NEW YORK (Reuters) - A joint venture of mortgage lender Countrywide Financial Corp CFC.N and home builder KB Home (KBH.N) has been sued by a former vice president who said he was fired after complaining about lending practices, court papers show.
According to a complaint filed this month in U.S. district court in Houston, the former executive Mark Zachary alleged that Countrywide KB Home Loans approved unqualified borrowers for loans so that KB Home could build more homes.
Zachary, who joined the venture in Aug 2006, was fired in mid-2007 despite having received a favorable performance review in February, according to the complaint.
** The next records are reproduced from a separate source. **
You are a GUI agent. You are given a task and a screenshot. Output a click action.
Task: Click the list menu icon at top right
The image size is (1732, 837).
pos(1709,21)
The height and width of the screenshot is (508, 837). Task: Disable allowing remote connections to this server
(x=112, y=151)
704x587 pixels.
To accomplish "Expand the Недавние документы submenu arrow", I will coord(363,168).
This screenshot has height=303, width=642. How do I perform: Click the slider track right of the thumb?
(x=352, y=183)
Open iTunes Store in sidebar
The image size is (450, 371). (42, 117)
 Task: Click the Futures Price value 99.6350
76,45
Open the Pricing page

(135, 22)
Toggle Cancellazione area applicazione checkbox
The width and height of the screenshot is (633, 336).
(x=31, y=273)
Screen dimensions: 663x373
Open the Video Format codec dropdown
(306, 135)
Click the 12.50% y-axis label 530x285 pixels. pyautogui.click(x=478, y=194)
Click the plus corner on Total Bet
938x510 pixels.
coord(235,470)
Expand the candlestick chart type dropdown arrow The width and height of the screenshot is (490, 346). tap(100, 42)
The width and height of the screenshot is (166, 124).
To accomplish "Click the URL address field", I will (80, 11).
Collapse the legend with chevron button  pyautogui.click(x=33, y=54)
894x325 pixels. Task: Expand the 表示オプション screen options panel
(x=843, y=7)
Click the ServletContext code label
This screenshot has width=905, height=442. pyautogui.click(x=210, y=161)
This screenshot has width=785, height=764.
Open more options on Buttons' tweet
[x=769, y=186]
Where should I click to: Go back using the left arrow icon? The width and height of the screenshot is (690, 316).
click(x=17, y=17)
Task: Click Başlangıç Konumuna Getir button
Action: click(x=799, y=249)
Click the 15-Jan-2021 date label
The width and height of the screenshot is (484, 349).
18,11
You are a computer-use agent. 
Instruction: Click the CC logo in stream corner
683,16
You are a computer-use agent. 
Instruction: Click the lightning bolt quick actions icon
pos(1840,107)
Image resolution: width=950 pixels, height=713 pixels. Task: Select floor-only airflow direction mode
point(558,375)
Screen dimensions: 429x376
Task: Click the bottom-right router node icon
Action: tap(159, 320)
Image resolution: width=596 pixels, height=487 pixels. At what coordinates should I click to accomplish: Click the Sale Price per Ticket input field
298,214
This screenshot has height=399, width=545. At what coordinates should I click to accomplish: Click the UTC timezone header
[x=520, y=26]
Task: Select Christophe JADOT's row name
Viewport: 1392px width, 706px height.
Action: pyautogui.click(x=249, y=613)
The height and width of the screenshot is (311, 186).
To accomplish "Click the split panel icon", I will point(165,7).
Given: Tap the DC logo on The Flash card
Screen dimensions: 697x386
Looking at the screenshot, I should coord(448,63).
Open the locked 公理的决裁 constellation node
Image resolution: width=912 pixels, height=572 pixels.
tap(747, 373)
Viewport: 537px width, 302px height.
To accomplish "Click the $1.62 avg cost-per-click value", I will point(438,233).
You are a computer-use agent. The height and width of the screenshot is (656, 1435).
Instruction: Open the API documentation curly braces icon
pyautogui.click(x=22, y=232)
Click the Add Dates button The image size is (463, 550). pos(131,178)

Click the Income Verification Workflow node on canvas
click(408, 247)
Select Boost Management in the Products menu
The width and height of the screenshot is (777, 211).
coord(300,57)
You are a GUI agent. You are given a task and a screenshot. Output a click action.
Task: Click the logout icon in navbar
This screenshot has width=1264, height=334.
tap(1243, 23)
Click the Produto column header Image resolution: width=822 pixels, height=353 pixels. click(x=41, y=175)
Countrywide, based in Calabasas, California, said Zachary’s claims lack merit, and that it has procedures to prevent the activities he alleged. “Countrywide stands behind its systems and processes and will defend this case vigorously,” it said in a statement.
KB Home, based in Los Angeles, did not immediately return a request for comment.
According to the complaint, Zachary questioned Countrywide’s practice of using for KB Home just one appraiser whom was “strongly encouraged” to inflate appraised values by up to 6 percent because “that was the way KB Home wanted it.”
He also questioned what he called Countrywide’s practice of converting loan applications that required full documentation into “stated income” or “no income, no assets” applications, saying loan officers would sometimes help borrowers submit applications with false income amounts, the complaint said.
“It gives a snapshot of the lending practices in the industry,” said Philip Hilder, Zachary’s lawyer, in an interview on Tuesday.
Zachary also filed a whistle-blower complaint with the U.S. Department of Labor, the complaint said. The Houston resident has since found new employment in real estate, Hilder said.
Bank of America Corp (BAC.N) agreed on Jan 11 to buy Countrywide for about $4 billion. Kenneth Lewis, the bank’s chief executive, on Tuesday said at an investor conference that “everything is a go to complete this transaction.”
A Bank of America spokesman declined to comment on the Zachary’s lawsuit.